Thorough Case Evaluation
Every appeal is unique. We invest significant time and effort in analyzing and understanding the intricacies of the case on appeal. Our appeals attorneys carefully review trial records, evidence, and legal arguments presented during the trial court proceedings to identify appealable orders and legal issues. This comprehensive evaluation ensures that we provide our clients with the most informed and strategic appellate representation.
Strategic Briefing
Writing persuasive appellate briefs is perhaps the most important part of appellate practice. While appellate courts hear oral arguments, often times decisions are made before counsel steps in the courtroom (or opens the Zoom link).

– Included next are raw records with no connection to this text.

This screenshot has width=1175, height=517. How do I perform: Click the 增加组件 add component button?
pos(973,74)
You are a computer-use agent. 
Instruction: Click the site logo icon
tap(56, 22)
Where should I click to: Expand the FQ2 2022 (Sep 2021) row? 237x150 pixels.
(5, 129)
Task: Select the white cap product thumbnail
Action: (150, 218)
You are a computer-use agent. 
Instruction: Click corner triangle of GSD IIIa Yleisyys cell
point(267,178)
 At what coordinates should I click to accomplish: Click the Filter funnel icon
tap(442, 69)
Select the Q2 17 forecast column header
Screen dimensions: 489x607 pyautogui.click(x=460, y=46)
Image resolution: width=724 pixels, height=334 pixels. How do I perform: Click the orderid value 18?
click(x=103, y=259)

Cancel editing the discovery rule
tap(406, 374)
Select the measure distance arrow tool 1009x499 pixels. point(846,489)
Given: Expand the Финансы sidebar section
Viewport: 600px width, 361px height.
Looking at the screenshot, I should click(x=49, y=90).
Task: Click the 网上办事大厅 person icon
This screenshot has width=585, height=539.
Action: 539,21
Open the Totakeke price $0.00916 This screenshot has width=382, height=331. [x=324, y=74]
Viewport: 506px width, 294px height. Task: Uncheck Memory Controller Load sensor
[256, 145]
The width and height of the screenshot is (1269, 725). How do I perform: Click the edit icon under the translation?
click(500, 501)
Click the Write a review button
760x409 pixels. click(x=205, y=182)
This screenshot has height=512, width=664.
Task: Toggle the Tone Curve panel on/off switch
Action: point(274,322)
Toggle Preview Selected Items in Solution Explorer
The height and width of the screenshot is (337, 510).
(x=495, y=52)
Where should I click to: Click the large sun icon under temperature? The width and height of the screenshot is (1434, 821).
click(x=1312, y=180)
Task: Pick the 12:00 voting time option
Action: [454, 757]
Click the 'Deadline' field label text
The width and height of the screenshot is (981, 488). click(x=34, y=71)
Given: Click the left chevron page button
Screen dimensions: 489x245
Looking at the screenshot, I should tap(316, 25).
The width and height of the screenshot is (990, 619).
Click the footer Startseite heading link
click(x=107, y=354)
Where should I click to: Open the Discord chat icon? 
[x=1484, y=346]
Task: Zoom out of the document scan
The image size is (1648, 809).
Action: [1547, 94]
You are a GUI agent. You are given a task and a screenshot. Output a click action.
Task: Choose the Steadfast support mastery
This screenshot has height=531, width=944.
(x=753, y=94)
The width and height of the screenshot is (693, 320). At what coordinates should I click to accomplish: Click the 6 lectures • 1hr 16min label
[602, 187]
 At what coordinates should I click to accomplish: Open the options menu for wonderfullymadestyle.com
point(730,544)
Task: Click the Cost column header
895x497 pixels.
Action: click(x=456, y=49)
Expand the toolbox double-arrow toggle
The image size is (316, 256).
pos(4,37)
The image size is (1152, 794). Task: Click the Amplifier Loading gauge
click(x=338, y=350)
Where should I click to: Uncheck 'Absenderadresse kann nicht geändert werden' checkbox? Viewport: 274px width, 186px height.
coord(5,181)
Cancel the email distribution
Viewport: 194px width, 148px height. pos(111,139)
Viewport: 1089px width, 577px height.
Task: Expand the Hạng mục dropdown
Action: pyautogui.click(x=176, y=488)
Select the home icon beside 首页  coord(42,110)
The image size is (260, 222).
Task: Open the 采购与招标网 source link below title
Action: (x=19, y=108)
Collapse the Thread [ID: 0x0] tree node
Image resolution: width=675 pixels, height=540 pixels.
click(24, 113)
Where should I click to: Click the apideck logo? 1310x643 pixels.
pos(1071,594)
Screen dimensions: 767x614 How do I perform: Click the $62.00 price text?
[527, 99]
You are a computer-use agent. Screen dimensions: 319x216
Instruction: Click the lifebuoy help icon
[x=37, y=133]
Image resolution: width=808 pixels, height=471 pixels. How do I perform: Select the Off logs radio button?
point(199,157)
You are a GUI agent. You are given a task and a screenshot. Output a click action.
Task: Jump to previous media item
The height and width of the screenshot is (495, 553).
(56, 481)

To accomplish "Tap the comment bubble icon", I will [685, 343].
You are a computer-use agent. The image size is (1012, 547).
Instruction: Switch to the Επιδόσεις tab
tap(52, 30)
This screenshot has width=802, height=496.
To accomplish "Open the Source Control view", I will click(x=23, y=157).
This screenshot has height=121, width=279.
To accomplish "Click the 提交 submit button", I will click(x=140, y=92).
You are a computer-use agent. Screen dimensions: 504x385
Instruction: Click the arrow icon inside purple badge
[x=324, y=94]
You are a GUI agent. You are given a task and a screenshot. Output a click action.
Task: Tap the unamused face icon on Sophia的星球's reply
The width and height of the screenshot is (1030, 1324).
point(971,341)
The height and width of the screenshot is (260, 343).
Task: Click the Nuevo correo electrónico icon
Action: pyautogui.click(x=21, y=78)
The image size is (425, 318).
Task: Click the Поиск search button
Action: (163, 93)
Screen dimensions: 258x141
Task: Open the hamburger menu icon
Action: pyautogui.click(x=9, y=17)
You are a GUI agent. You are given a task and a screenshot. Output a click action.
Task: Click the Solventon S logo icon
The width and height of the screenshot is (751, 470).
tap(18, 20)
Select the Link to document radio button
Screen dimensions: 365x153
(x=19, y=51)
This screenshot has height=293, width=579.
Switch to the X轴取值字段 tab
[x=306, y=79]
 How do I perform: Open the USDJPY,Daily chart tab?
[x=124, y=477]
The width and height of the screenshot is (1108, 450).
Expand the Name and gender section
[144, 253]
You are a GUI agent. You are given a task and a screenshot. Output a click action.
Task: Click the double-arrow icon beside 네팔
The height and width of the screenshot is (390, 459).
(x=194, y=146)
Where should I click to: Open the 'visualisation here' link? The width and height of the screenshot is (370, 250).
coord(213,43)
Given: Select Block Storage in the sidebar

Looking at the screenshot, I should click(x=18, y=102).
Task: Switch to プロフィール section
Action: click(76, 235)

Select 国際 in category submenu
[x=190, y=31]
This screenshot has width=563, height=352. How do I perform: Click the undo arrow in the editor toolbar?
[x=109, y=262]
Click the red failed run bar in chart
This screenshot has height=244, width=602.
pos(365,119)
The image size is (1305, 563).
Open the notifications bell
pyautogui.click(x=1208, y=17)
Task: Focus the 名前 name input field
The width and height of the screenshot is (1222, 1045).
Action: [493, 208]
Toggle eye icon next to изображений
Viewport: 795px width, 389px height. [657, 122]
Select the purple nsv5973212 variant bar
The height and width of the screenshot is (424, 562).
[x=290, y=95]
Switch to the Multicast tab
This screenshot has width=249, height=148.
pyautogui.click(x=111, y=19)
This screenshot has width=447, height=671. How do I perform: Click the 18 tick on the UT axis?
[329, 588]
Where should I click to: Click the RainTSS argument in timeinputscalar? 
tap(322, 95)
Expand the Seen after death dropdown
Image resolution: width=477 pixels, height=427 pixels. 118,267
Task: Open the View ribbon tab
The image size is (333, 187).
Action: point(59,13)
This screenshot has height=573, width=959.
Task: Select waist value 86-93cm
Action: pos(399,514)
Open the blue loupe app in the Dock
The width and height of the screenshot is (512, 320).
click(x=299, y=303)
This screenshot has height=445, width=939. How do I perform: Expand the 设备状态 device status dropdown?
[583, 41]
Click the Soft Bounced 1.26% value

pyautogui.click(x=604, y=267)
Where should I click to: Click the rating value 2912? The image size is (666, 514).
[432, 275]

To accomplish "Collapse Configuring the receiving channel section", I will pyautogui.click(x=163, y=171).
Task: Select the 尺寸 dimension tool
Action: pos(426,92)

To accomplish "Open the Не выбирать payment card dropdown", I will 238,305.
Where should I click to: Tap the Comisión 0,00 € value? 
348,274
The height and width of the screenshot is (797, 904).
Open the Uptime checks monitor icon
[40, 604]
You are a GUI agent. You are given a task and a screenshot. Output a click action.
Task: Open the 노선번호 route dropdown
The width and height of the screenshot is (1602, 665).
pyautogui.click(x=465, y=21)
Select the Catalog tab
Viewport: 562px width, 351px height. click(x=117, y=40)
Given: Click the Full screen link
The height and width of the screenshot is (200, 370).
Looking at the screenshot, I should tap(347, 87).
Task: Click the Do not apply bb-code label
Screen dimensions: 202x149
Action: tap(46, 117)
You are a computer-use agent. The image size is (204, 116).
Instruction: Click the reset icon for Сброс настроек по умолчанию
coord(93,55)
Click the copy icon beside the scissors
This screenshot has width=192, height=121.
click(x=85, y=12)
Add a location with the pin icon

Our attorneys possess exceptional legal writing and research skills. We meticulously craft well-reasoned briefs, presenting our clients’ cases in the most persuasive way possible and sculpt our briefs to succinctly argue that our legal position is the right one.
Effective Oral Advocacy
While recognizing the importance of legal research and writing, our appellate attorneys understand that oral advocacy can turn the tide in a close case. Our appellate attorneys artfully combine their knowledge of the law and the relevant factual details with persuasive argument designed to convince appellate courts that our clients’ position is the right one. Our attorneys are skilled at communicating complex legal arguments clearly and concisely, ensuring that the judges and justices understand and appreciate the subtleties of our client’s case.